Cóż, teraz zobaczmy zdjęcia …
[środek]
Co jest szczególnie zaskakujące, gdy przegląda się dwie gazety jednocześnie: lokalną i centralną? Bardzo skąpa relacja z wydarzeń na froncie. Dużo więcej uwagi poświęca się protestującym robotnikom Anglii i Danii niż naszym żołnierzom i dowódcom, którzy dźwigali ciężar tej wojny na swoich barkach. Widać, że nie trzeba było pisać o zamarzniętych ludziach i porzuconym sprzęcie, ale wszystko można wyrazić słowami. A czy naprawdę mało było wtedy przykładów odwagi i heroizmu? W końcu portrety odznaczonych orderami i tytułem Bohatera „Prawdy” publikowane są regularnie. Dlaczego nie opowiedzieć o nich, umówić się na rozmowę kwalifikacyjną?

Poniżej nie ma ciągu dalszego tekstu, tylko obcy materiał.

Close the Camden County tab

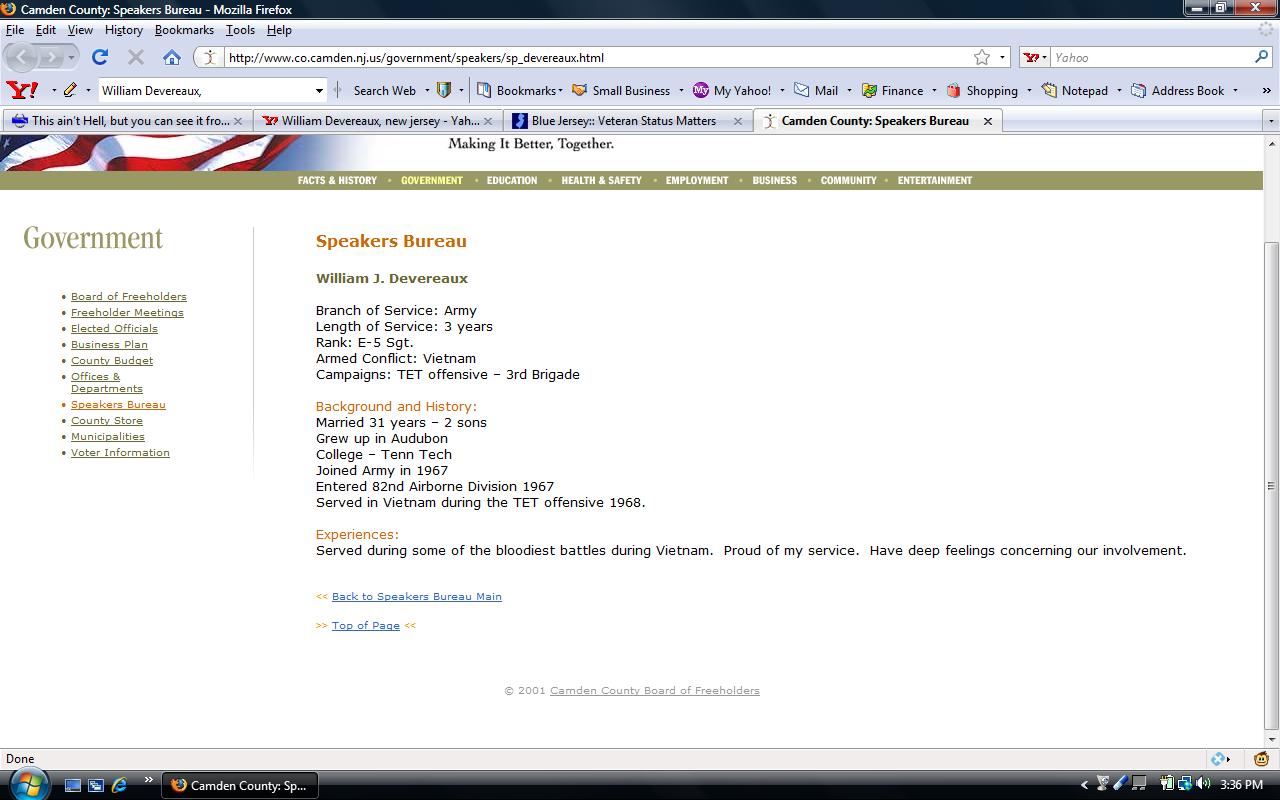pyautogui.click(x=987, y=121)
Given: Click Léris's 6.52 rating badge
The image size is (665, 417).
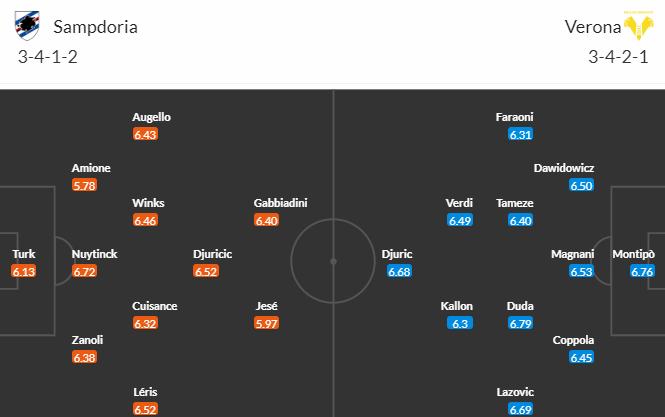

Znowu nikt nie żądał pisania w nim prawdy, trzeba było pisać „jak należy”, a wtedy nawet sam rozmówca zrozumiałby to poprawnie. Ale tak potężny moment edukacyjny w tym czasie został całkowicie pominięty. Po przeczytaniu pojawia się poczucie pewnego rodzaju niezadowolenia, niedopowiedzenia, a to po prostu nie powinno mieć miejsca w pracy z masami.
I to nie jest odkrycie dnia dzisiejszego ani nowoczesna refleksja. Nawet Lenin pisał o tym w swoim dziele „Co robić”, ale dziennikarze i ci, którzy ich wtedy kierowali, po prostu nie mogli nie czytać i robić notatek. Ale gdzieś coś najwyraźniej nie rosło razem.